评分: 5置信度: 32025-06-18

The paper addresses adversarial Stochastic Shortest Pash (SSP) with sparse costs under full-information feedback. The main take is that such sparsity should lead to a regret bound scaling with some measure of sparsity of the problem, and not with the space size. Indeed, while negative entropy regularised OMD leads to bounds scaling as SA in general, the authors show that it scales as S on sparse problem. Motivated by this, they propose a new regularisation for OMD (smoothly interpolating between neg-entropy and l2 norm) which leads to a regret scaling with the sparsity of the problem. Additionally, the authors instantiate a parameter-free version of the same algorithm that does not require knowledge of the sparsity level nor the hitting time of the optimal policy. Finally, the authors show lower bounds ( for some regimes of the sparsity factor M) matching the upper bound over these instances. The authors also show that this bound does not hold under bandit feedback, in which the M factor is substituted by SA again, regardless of the sparsity, suggesting that without further assumptions, sparsity cannot be exploited effectually under non-full feedback settings.

Overall Motivation for Rating:

In general, I am not strongly leaning towards accept just because (1) I have not carefully read the proofs and (2) I have some knowledge of the related works but I would not call me an expert. My current score will change conditioned on: a satisfactory rebuttal showing that my questions are not so well founded; whether other reviewers raise some major concerns I was not aware of but I might agree with ex-post.

优缺点分析

In the following, I will refer to Strengths with (S) and Weaknesses with (W), line numbering with (l#)

Quality:

(S) The work reaches a good quality overall and it is self-sufficient in covering a problem and pointing to limitations and next step.

Clarity:

(S) The paper is extremely well written, it does introduce all the concepts clearly and it does address all the relevant limitations.

(Minor W) I would format equation under l170 over a single line.

Significance:

(Minor W) Full-information feedback might sound limiting, yet I believe that (S) a formal characterisation of the problem is still relevant and provides an important stepping stone towards more realistic settings, and the authors provided enough tools to go towards this direction.

Originality:

(S) The proposed regularisation is interesting and novel (as far as I am aware of), and the counterexamples on standard neg-entropy OMD limitations are a pretty nice rethorical tool. (Very Minor W) Most of the other proof structures of the lower bounds are based on previous works, which is yet pretty common.

问题

The lower bound goes towards non-sparse problem more than sparse ones, as it holds for M > 100. Do the authors have a take on this, or some intuition on what could happen for sparser problem (M<100)?
Can the authors better articulate on the limitations suggested by Thm 5.1? Which sub-portions of the algorithmic solutions could be nonetheless employed for unknown transition settings?
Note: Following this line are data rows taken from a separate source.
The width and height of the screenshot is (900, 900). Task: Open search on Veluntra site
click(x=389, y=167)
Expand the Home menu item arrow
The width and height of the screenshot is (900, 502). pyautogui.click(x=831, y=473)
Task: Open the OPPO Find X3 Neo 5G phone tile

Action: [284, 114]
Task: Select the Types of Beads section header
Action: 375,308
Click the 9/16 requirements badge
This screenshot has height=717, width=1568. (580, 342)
My current score will be undergo the following changes:

increased: whether my questions will be addressed properly, and further discussions about them will be included in the manuscript.
decreased: whether other reviewers raise some major concerns I was not aware of but I might agree with post discussion.
Kept the same: whether the answers were not addressed.

局限性

Yes

最终评判理由

The paper addresses a relevant problem and introduces an interesting analyses, and as all my concerns were addressed in the rebuttal phase I am positive to raise my score from 4 to 5. Nonetheless, I missed some relevant typos and factors noted by other reviewers, thus I might not be able to champion this paper with high confidence, I might need a discussion with other reviewers then.

格式问题

None

作者回复

2025-07-29

We thank the reviewer for their thorough feedback. We address your comments and question below.

Weaknesses:

(Minor W) I would format equation under l170 over a single line.
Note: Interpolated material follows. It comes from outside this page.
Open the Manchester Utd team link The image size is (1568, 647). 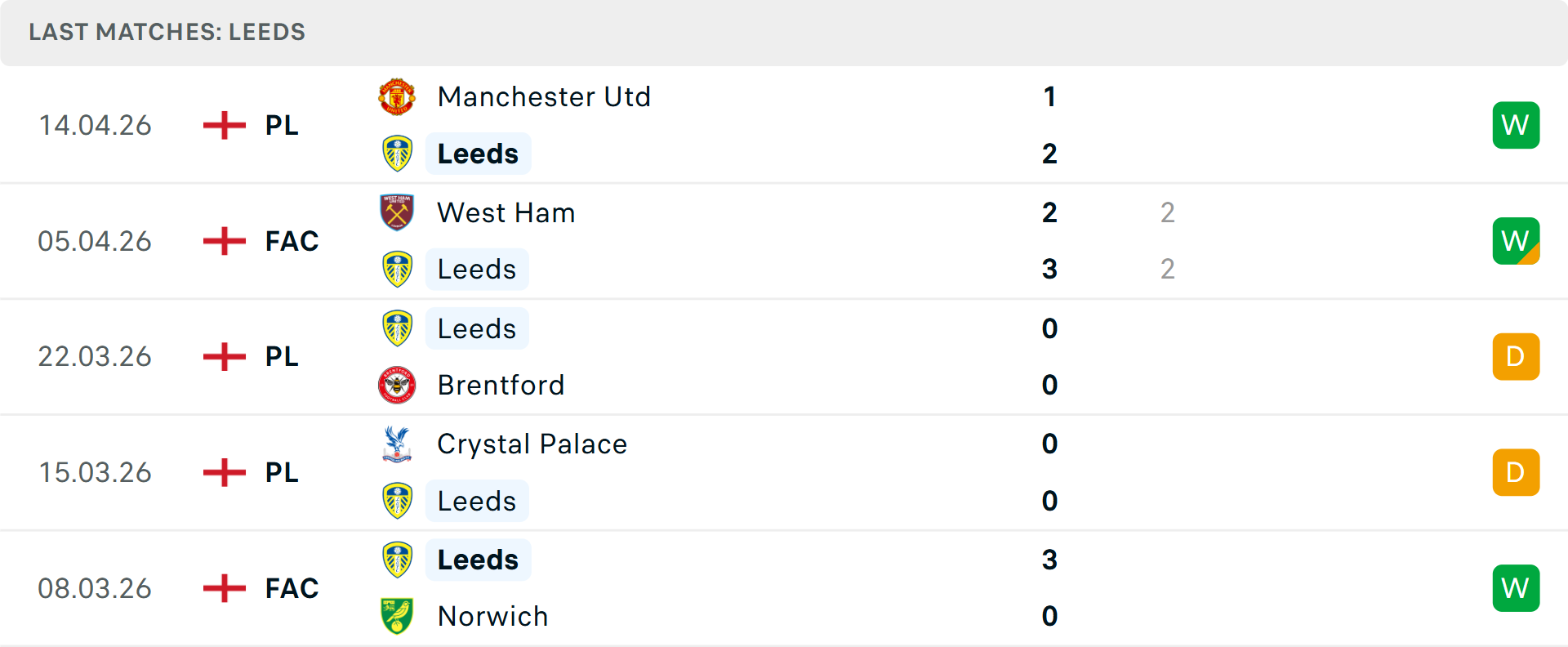544,97
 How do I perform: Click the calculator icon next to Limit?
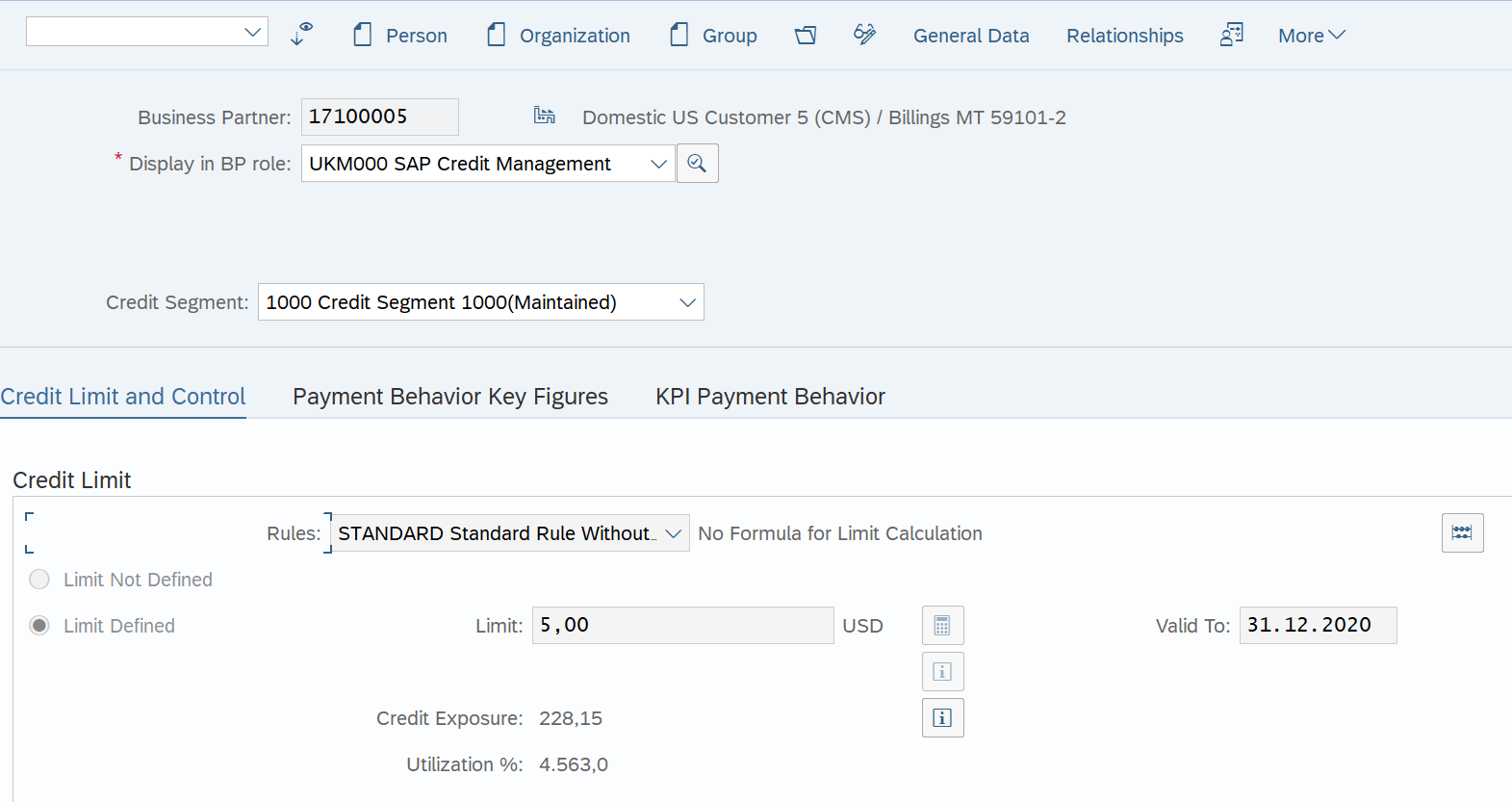click(942, 626)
Thank you for this suggestion.

Questions

Q1: The lower bound goes towards non-sparse problem more than sparse ones, as it holds for M > 100. Do the authors have a take on this, or some intuition on what could happen for sparser problem (M<100)?
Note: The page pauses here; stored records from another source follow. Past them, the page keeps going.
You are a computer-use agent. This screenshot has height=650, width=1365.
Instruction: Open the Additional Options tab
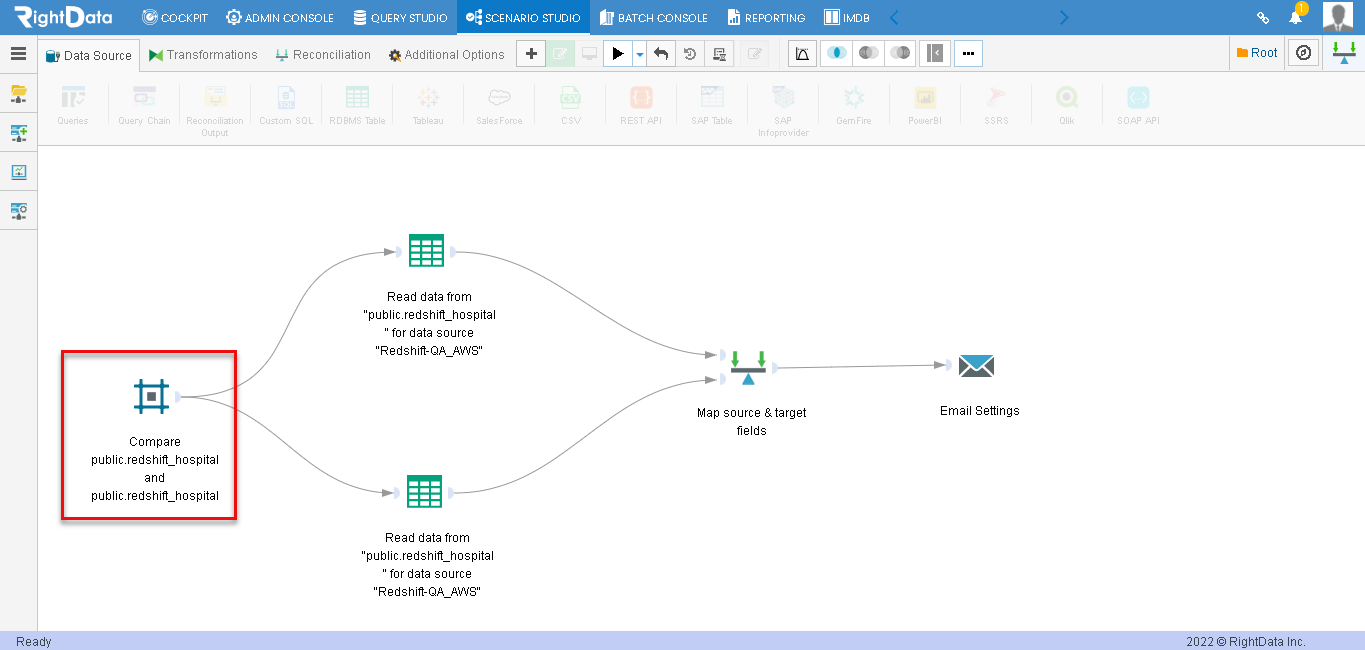446,55
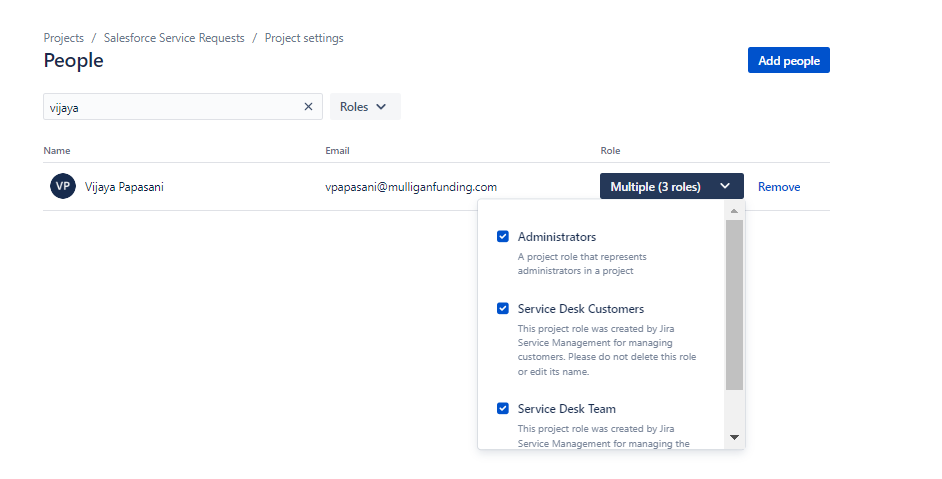Image resolution: width=942 pixels, height=479 pixels.
Task: Open Project settings breadcrumb
Action: point(304,38)
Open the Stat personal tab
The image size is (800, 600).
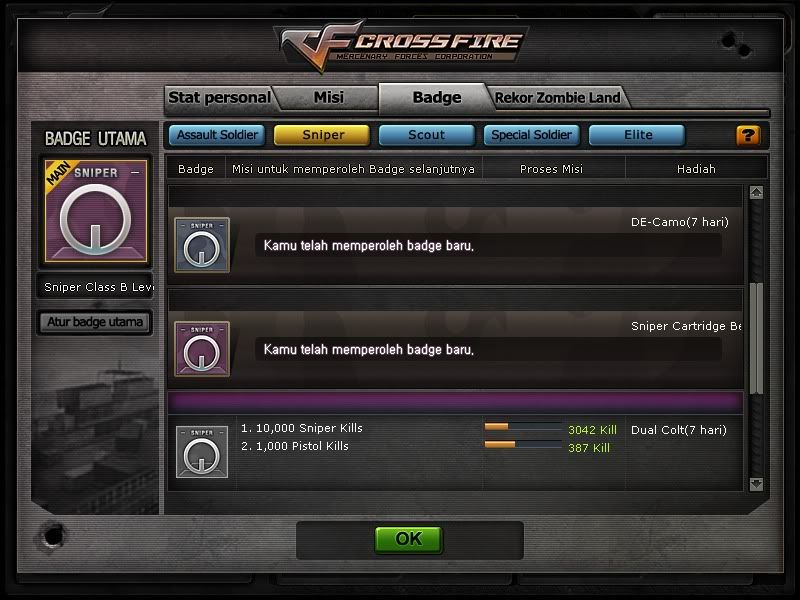219,97
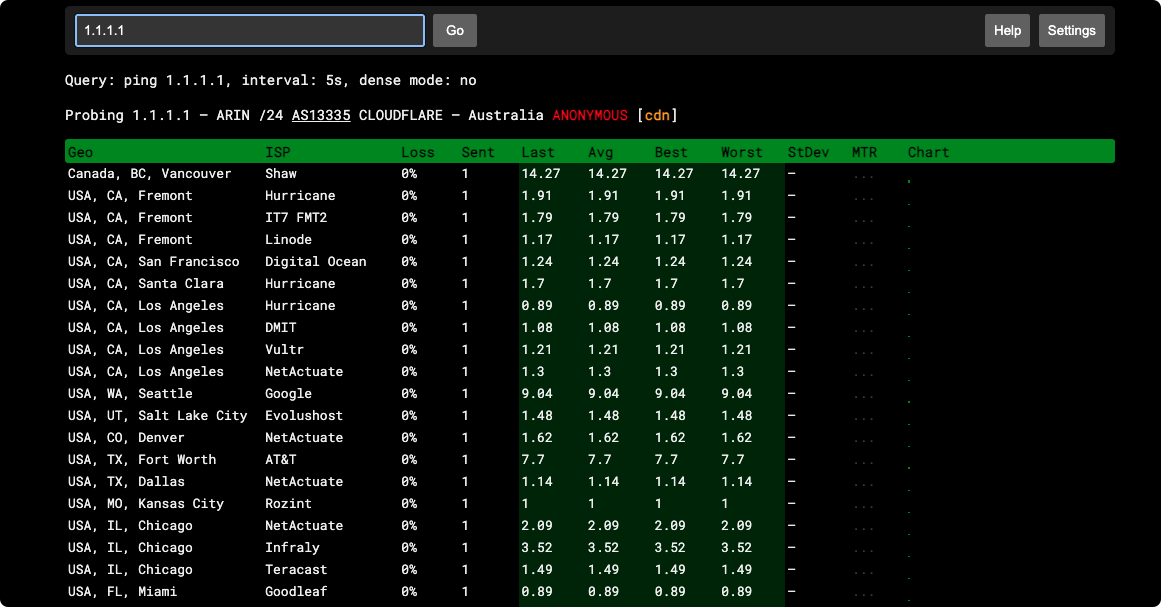Click the StDev column header

coord(808,152)
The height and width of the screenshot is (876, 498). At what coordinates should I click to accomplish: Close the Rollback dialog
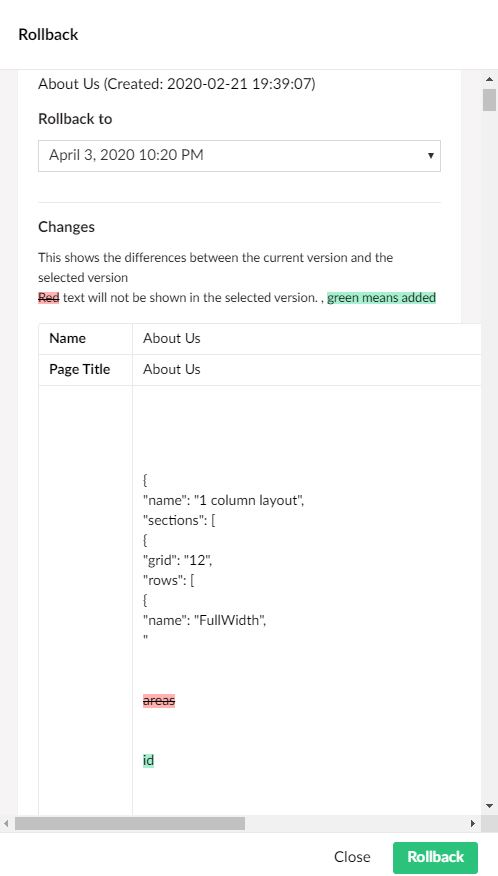coord(352,857)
We don’t believe that this condition on $M > 100$ is necessary. It appears from the technical result on the expectation of the maximum of $d$ asymmetric zero-mean random-walks (Theorem F.1). We prove this result for $d \geq 100$ but do not believe this condition is necessary. The bottleneck is really this specific technical result and provided a more refined analysis of this expectation becomes available, this would immediately apply to our SSP lower-bound. However, achieving this refined result is a highly technical non-trivial task.

Q2: Can the authors better articulate on the limitations suggested by Thm 5.1? Which sub-portions of the algorithmic solutions could be nonetheless employed for unknown transition settings?

Theorem 5.1 highlights a key limitation in the unknown transitions setting: it establishes that sparsity in the MDP structure does not eliminate the $\sqrt{SA}$ dependence in the regret bound, even in sparse instances. This result is somewhat surprising, as it suggests that the learner cannot leverage sparsity to bypass the worst-case dependence on the size of the state-action space.
Nonetheless, this lower bound does not preclude the possibility that sparsity may still offer improvements within the unavoidable dependence, it could indeed still reduce the polynomial dependence though not completely remove it. In this sense, components of our algorithm, including our sparsity-aware regularizer, could still be beneficial in the unknown-transition setting, even if the full elimination of $\sqrt{SA}$ is not possible.
Our decision not to explore this setting comes also from the fact that even in the non-sparse case, the optimal regret bound is still an open question, with a polynomial gap of $\sqrt{S}$ between the best known upper and lower bound [5] . Without a minimax characterization of the optimal non-sparse regret, it is premature to rigorously quantify the gains brought by sparsity. We included Theorem 5.1 primarily to provide a conceptual insight: while sparsity helps in the main setting we considered, it does not change the fundamental lower bound structure in the unknown transition case, reinforcing the complexity of the problem.
Further work is needed to understand which algorithmic techniques remain effective under unknown transitions, and how sparsity can be exploited in this regime.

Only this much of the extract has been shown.